=== Stored data ===

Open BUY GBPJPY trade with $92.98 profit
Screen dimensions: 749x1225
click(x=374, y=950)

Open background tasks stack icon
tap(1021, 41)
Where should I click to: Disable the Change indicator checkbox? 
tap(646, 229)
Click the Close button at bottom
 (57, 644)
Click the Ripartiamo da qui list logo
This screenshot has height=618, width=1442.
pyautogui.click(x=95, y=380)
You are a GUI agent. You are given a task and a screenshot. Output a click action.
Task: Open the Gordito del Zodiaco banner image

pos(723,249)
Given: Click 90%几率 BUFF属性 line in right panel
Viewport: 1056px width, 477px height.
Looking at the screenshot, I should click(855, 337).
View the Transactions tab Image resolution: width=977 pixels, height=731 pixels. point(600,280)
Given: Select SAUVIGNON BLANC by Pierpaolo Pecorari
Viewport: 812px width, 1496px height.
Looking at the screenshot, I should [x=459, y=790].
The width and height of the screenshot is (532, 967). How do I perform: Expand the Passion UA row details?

===

Please output exactly the lines from the one containing "View the Transactions" through the end of the records, both included.

View the Transactions tab Image resolution: width=977 pixels, height=731 pixels. point(600,280)
Given: Select SAUVIGNON BLANC by Pierpaolo Pecorari
Viewport: 812px width, 1496px height.
Looking at the screenshot, I should [x=459, y=790].
The width and height of the screenshot is (532, 967). How do I perform: Expand the Passion UA row details?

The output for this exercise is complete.